The technology works by feeding macrophages tiny drops of a dye that can be detected by magnetic resonance imaging (MRI). The researchers will test the technology, called TAM-Sense, in patients with recurrent head and neck tumors. The new phase I clinical study will be the first time TAM-Sense is being tested in patients. The team will also adapt the technology to be used with positron emission tomography (PET) to enable whole-body imaging.

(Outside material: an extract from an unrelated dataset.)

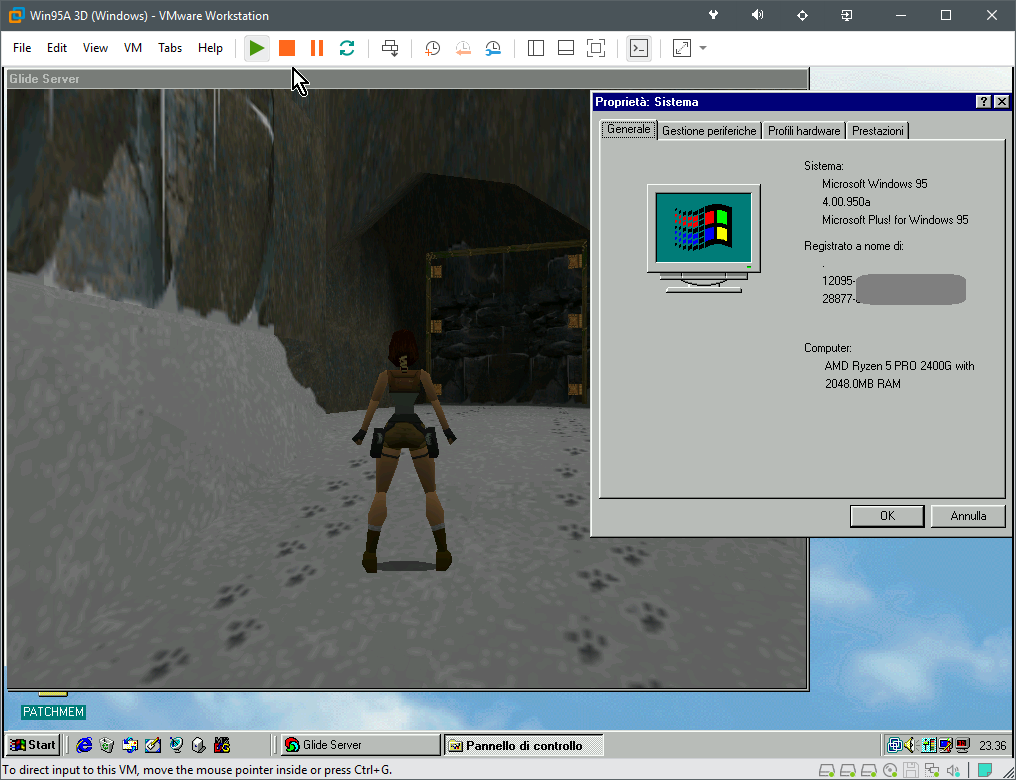
Task: Open the Windows 95 Start menu
Action: pyautogui.click(x=33, y=745)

“Visualizing a patient’s inflammatory sites throughout the body will be invaluable for accurate clinical diagnosis and for planning precise therapeutic interventions,” said Eric Ahrens, Ph.D., a professor in the Department of Radiology at UC San Diego School of Medicine. “Current approaches using biopsies are invasive, and some tumors are inaccessible to biopsy. There is an urgent need for new, whole-body imaging technologies.”
The TAM-Sense agent is a fluid containing extremely small drops of a biologically inert fluorocarbon dye, which is dispersed into the bloodstream when the agent is injected. Macrophages detect and engulf these droplets, then accumulate at sites of inflammation. To detect the dye inside the macrophages, the method uses a specially modified MRI scanner. For the patient, the experience is similar to a standard MRI scan.

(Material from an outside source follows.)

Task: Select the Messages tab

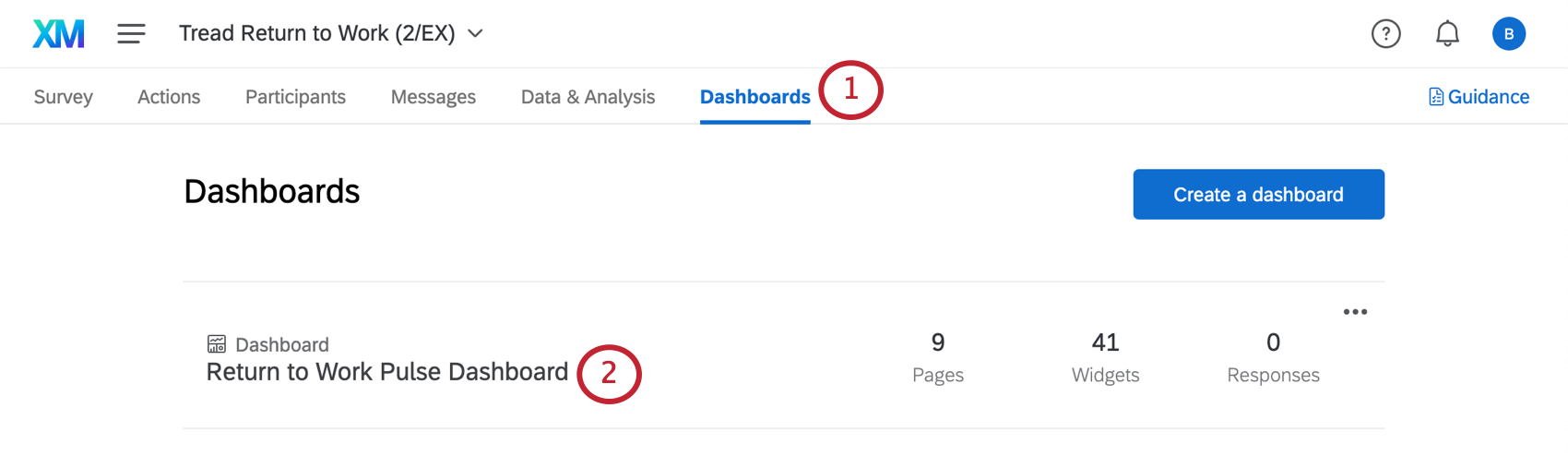Action: click(433, 97)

Beyond its use for cancer, TAM-Sense could also have broad clinical applications for other diseases that have substantial inflammatory components, such as autoimmune disorders, cardiovascular diseases and infectious diseases. Macrophages are often found at sites of pain in the body, and imaging tools that can pinpoint the anatomical location of these sites will enable more precise pain management.
In addition to testing TAM-Sense, the researchers will also further enhance its capabilities by making it compatible with PET scans. Unlike MRI, which provides high resolution images over limited fields of view, PET excels at full-body scanning for disease detection. While the PET approach will require further preclinical testing before it is ready for use on patients, the researchers see this as the next step for the technology.
“Right now, we’re testing one iteration of the technology in patients but there’s also a bigger story at play in terms of empowering MRI and PET with unprecedented precision, which could have wide-reaching implications for diagnostics as a whole,” said Ahrens. “This is only the first step.”
In addition to Ahrens, the team of researchers comprises a multidisciplinary group of experts at UC San Diego School of Medicine, including: Joseph Califano, M.D., Julie Bykowsky, M.D., Judith Varner, Ph.D., Karen Messer, Ph.D., and Stephen Adams, Ph.D.